_Data in this exercise_
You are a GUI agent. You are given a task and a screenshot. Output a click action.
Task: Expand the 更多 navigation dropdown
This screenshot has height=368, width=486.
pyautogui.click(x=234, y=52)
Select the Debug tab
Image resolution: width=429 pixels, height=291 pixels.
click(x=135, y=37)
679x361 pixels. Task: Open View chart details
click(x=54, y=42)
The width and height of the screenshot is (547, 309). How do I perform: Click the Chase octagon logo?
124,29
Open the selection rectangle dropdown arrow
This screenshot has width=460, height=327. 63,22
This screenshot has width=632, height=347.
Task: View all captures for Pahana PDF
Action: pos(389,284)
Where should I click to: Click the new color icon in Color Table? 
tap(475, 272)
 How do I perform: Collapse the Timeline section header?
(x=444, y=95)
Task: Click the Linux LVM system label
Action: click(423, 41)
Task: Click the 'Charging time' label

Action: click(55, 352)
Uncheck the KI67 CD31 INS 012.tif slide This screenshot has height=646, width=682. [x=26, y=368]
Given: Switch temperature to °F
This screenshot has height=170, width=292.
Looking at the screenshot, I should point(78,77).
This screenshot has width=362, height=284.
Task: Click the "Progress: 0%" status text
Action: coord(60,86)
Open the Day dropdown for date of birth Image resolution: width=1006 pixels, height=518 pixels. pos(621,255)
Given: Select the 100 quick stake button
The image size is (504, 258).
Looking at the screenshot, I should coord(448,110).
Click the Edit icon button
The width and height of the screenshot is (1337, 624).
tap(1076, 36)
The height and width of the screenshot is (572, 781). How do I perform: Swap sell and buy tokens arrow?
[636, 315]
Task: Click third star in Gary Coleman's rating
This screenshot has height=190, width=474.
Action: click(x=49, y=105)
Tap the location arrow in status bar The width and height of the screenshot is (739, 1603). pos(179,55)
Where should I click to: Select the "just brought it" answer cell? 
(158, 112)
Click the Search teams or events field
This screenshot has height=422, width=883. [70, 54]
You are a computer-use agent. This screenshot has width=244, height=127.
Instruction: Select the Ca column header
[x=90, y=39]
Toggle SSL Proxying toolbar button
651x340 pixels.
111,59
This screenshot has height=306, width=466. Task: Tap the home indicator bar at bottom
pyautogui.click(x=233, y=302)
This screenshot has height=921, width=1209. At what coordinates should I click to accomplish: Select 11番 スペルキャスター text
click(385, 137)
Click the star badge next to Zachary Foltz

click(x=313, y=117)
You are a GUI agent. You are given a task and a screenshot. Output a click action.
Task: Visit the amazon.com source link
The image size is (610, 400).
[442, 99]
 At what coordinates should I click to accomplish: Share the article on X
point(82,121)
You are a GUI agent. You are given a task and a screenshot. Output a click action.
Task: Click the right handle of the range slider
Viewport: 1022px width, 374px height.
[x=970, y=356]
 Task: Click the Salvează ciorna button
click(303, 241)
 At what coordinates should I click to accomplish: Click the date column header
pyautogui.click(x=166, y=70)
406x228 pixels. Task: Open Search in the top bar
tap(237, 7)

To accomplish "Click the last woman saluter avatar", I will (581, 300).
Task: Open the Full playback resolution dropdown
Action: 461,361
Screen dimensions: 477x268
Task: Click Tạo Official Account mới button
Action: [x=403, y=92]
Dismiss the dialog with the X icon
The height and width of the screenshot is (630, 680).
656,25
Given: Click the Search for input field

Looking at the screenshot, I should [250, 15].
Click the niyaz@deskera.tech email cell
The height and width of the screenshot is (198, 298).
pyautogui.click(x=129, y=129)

_Exercise directions_
Your answer must consist solely of the lines above between the line holding "How do I perform: Collapse" and the line holding "Given: Switch temperature to °F", inclusive, copied exactly.

_Problem solution_
 How do I perform: Collapse the Timeline section header?
(x=444, y=95)
Task: Click the Linux LVM system label
Action: click(423, 41)
Task: Click the 'Charging time' label

Action: click(55, 352)
Uncheck the KI67 CD31 INS 012.tif slide This screenshot has height=646, width=682. [x=26, y=368]
Given: Switch temperature to °F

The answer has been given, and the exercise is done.